Twitter Sues USA Over Surveillance Data

     SAN FRANCISCO (CN) – Twitter sued the U.S. government in Federal Court Tuesday, claiming Uncle Sam violated its First Amendment rights by forbidding publication of information on government surveillance.
     The San Francisco-based social media giant claims its efforts to be transparent about surveillance are hampered by laws that prohibit service-providers from disclosing information about court orders and government subpoenas.
     “It’s our belief that we are entitled under the First Amendment to respond to our users’ concerns and to the statements of U.S. government officials by providing information about the scope of U.S. government surveillance,” wrote Ben Lee, a Twitter vice president, in a blog post.
     Named as defendants are Attorney General Eric Holder, the U.S. Department of Justice and the Federal Bureau of Investigation.
     Twitter seeks to “lawfully publish” information from a transparency report addendum submitted to the DOJ and FBI in April.

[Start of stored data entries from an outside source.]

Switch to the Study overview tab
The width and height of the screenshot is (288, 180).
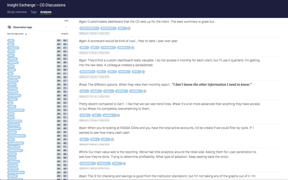click(17, 12)
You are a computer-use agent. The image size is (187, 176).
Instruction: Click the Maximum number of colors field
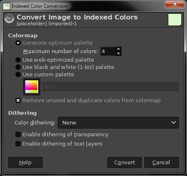pos(108,52)
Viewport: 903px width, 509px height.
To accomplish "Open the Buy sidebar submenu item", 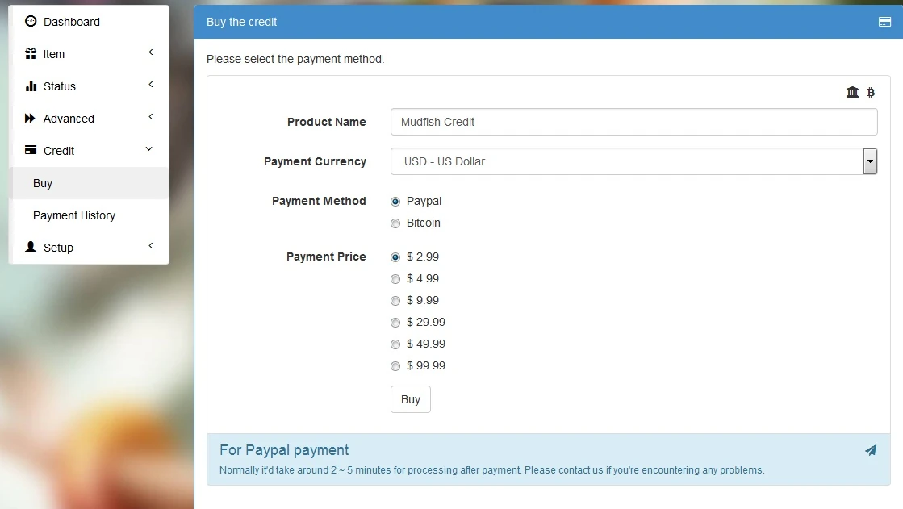I will point(43,183).
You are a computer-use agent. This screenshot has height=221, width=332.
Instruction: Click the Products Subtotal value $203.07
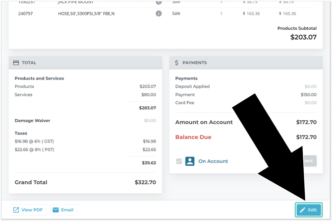[303, 37]
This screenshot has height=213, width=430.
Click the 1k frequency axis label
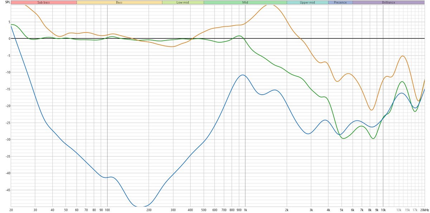click(245, 210)
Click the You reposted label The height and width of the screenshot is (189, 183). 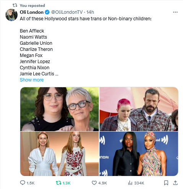coord(33,5)
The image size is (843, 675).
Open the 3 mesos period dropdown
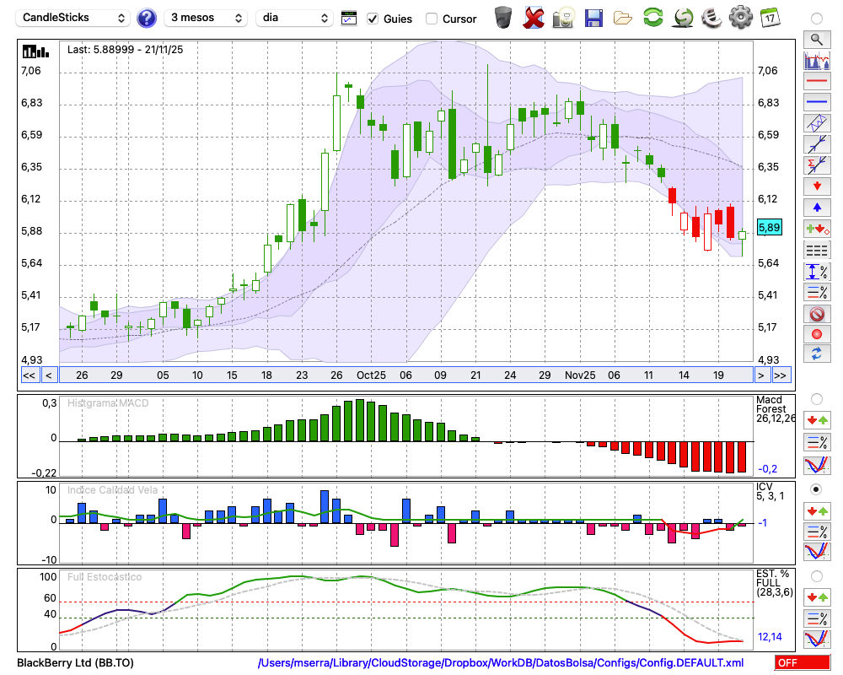click(207, 18)
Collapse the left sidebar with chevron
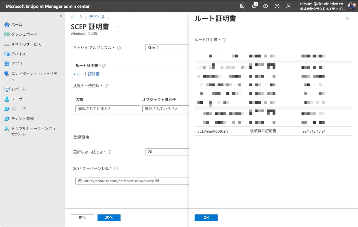The image size is (358, 227). [61, 16]
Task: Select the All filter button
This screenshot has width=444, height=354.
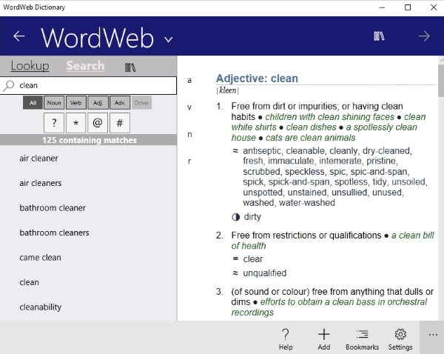Action: pos(32,103)
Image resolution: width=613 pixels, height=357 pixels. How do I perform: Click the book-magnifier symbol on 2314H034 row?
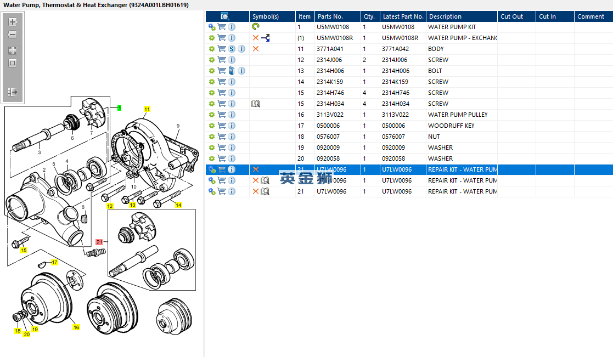click(255, 104)
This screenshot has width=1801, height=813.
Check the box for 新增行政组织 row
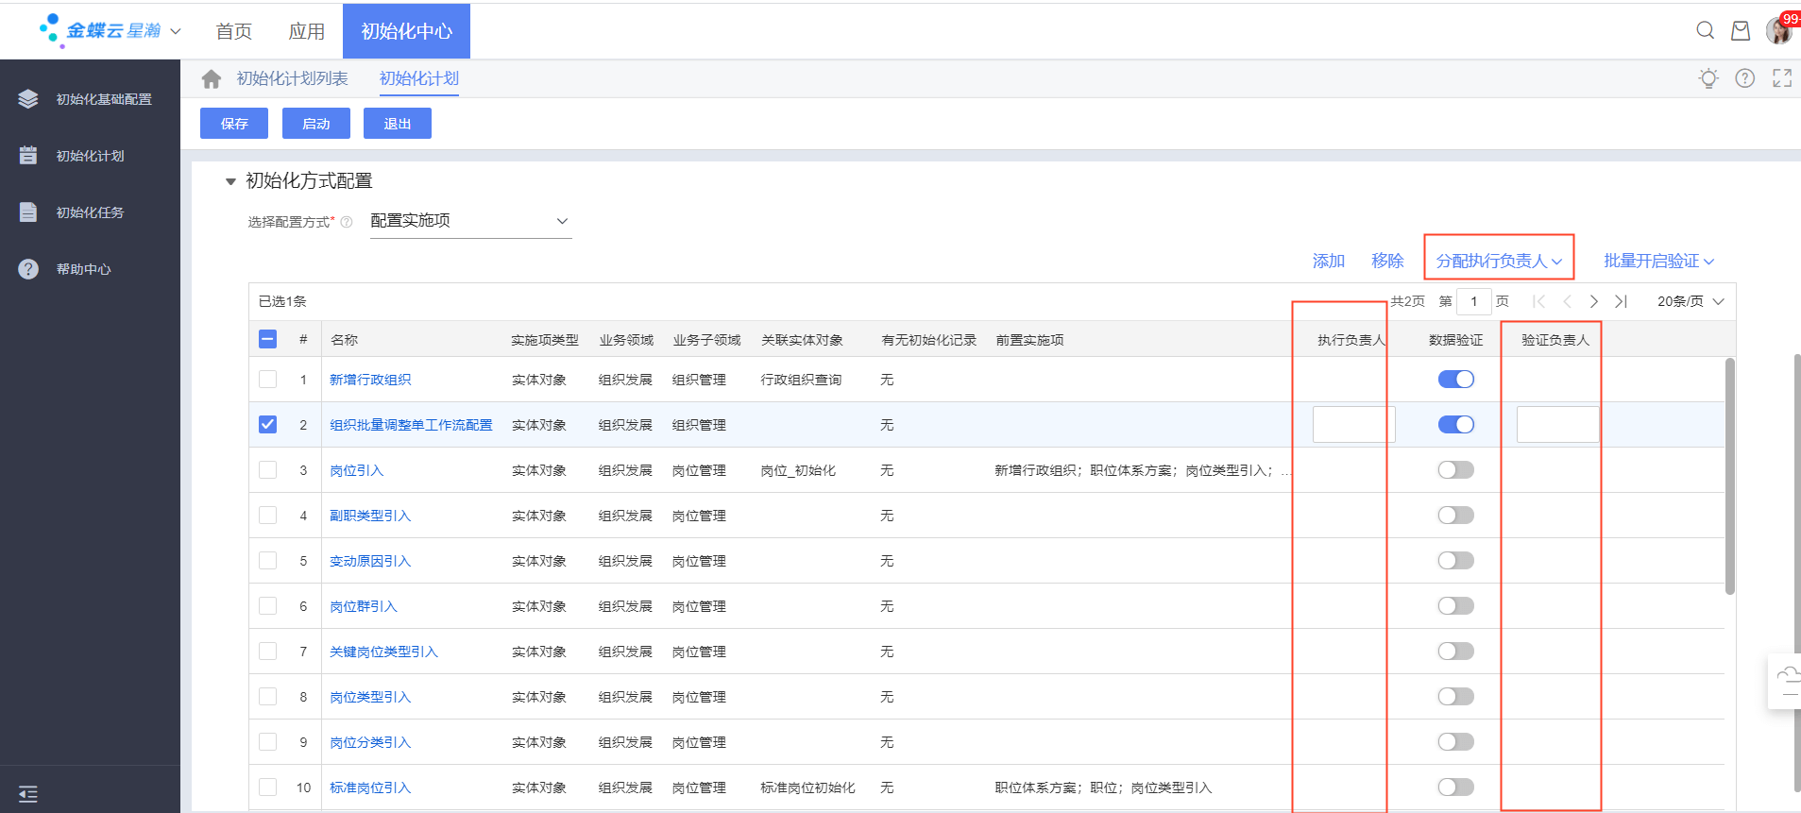[268, 380]
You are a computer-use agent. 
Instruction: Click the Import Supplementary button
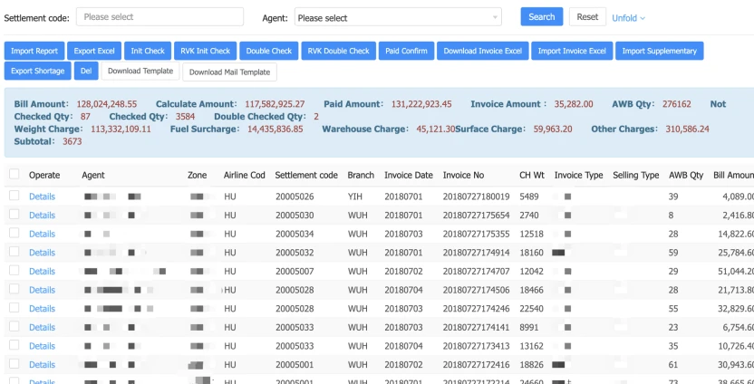pyautogui.click(x=659, y=51)
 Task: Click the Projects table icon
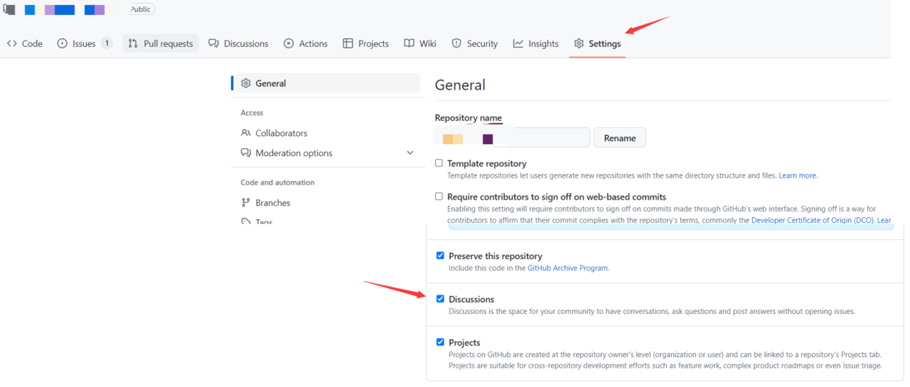coord(348,44)
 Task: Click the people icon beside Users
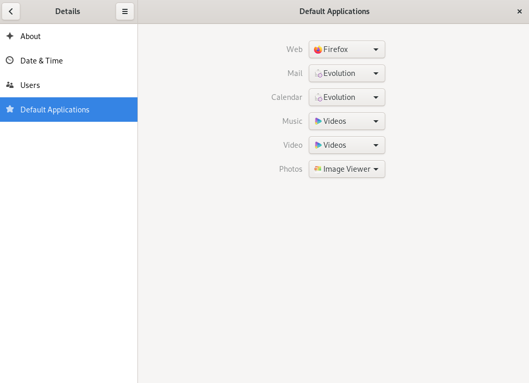click(x=9, y=85)
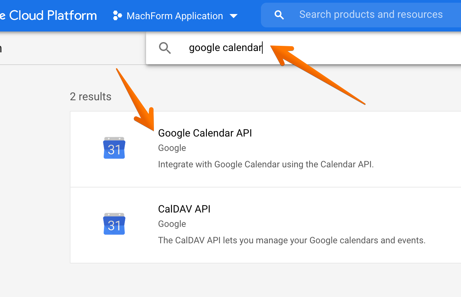Open the CalDAV API result title
Screen dimensions: 461x297
[184, 209]
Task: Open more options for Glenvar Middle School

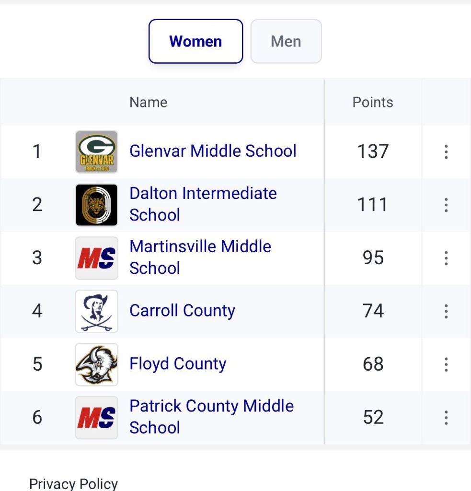Action: (x=446, y=152)
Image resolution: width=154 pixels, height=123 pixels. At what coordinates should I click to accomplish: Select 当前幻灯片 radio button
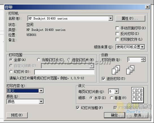coord(38,60)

     Lee claims that “after many months of discussions, we were unable to convince them to allow us to publish even a redacted version of the report.”
     The government told Twitter in September that information in the report is classified and cannot be released, according to the lawsuit.
     Twitter claims this forces it to “either engage in speech that has been preapproved by government officials or else to refrain from speaking altogether.”
     Twitter says it is being unconstitutionally restrained by laws that prohibit or criminalize the release of information, such as how many Foreign Intelligence Surveillance Act court orders and FBI national security letters it has received, even if that number is zero.
     A national security letter is a subpoena that gives the FBI access to customer data.
     Lee says the company should be able to report on surveillance “in a meaningful way, rather than in broad, inexact ranges.”
     The lawsuit shows that companies must report data about court orders and national security letters in broad ranges, for instance, between 0-999, but without revealing the number.